**Your objective:** Leaving out the pictures, write the following records exactly as they read.

━━━ Available data ━━━

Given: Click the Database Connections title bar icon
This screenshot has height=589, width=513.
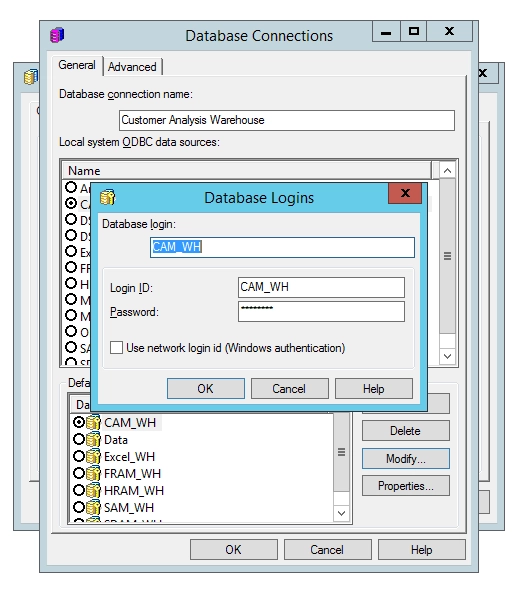Looking at the screenshot, I should coord(57,35).
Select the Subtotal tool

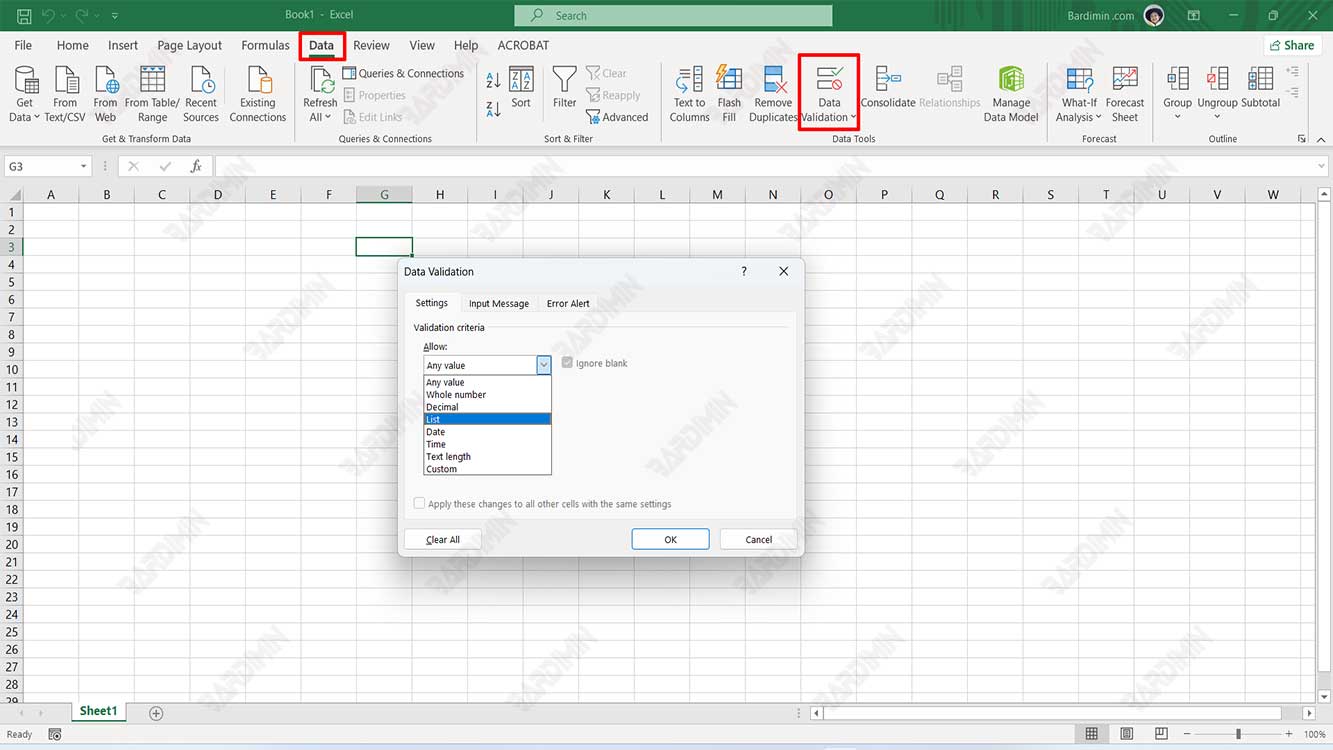[1260, 92]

━━━

**Result of the task:**
Given: Click the Database Connections title bar icon
This screenshot has height=589, width=513.
Looking at the screenshot, I should coord(57,35).
Select the Subtotal tool

[1260, 92]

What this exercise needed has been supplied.